Lo cierto es que, a pesar de la opacidad y arbitrariedad, las plataformas están colaborando con las autoridades electorales en el combate a la desinformación para este 2024. De forma conjunta, Meta, el INE y  la organización Movilizatorio lanzaron el programa educativo Soy Digital, con miras a brindar herramientas a la ciudadanía para detectar y denunciar noticias falsas, estrategia que incluye un chatbot en WhatsApp para realizar preguntas directas al INE sobre estas elecciones.

Mientras tanto, Google lanzó su programa Transparencia México para combatir noticias falsas, que implica, entre otras cosas, ajustes en su buscador para mostrar información oficial sobre el proceso electoral; posibilidad de tener mayor información sobre las imágenes, por ejemplo, saber cuándo se indexó por primera vez ese contenido; alianza con proyectos de audio fact checking, y monitoreos de contenido de publicidad engañosa en YouTube.

En este entorno digital, en donde la inteligencia artificial (IA) juega un papel importante en la generación de contenido —mismo que algunas veces es difundido con la intención de generar desinformación— , tanto Meta con su política de anuncios sobre temas sociales, electorales y políticos lanzada en noviembre de 2023 y Google con su programa antes mencionado, buscan alertar cuando una imagen o contenido han sido creados o modificados con IA u otras tecnologías.  A esto se suma una iniciativa proactiva de Meta: su biblioteca de anuncios, la que también ha sido implementada en otros países.

Para transparencia, lineamientos claros

La realidad del ecosistema de opacidad, tanto por parte del gobierno como de las plataformas digitales, genera una preocupación y una traba metodológica para realizar investigaciones sobre el panorama de desinformación en procesos electorales, tal como lo enfatiza Anna Bentes en su investigación sobre las elecciones brasileñas de 2022. La difusión de noticias falsas, la remoción de contenidos sin criterios claros de derechos humanos y la limitación de contenidos consumidos por las usuarias por decisión unilateral de las plataformas son una forma explícita de vulnerar los derechos humanos en entornos digitales como la libre expresión y el acceso a la información.

Existe una delgada línea entre la regulación y la injerencia que debe ser tratada cuidadosamente en las políticas públicas en esta materia. Por una parte, se debe fomentar que los marcos regulatorios en procesos electorales motiven la transparencia de las plataformas digitales sobre sus configuraciones, decisiones e infraestructura para combatir la desinformación con un enfoque de derechos humanos. Por otra, que la colaboración entre autoridades y plataformas no debe implicar la solicitud arbitraria de las autoridades para la remoción de contenidos. De esta forma se evitan abusos y vulneración a los derechos políticos electorales por parte de las plataformas y las autoridades.

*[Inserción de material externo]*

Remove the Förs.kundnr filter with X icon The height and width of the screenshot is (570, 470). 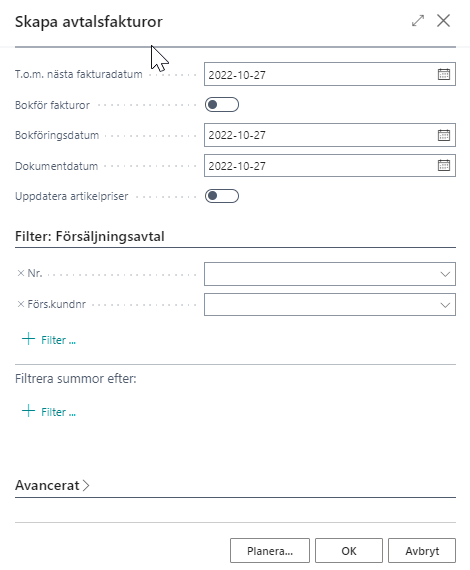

Más importante aún, es necesario que las autoridades en México construyan una estrategia clara sobre la transparencia y la desinformación en elecciones, que tengan claridad de los lineamientos y estándares regionales e internacionales de derechos humanos y que las colaboraciones con plataformas se realicen basadas en una amplia comprensión del ecosistema de desinformación en México. Los programas existentes muestran un buen inicio para prevenir a la población, dotándole de herramientas para identificar noticias falsas o promover una cultura de la verificación de la información. Sin embargo, hace falta un mayor alcance de estas acciones para contar con elecciones más y mejor informadas.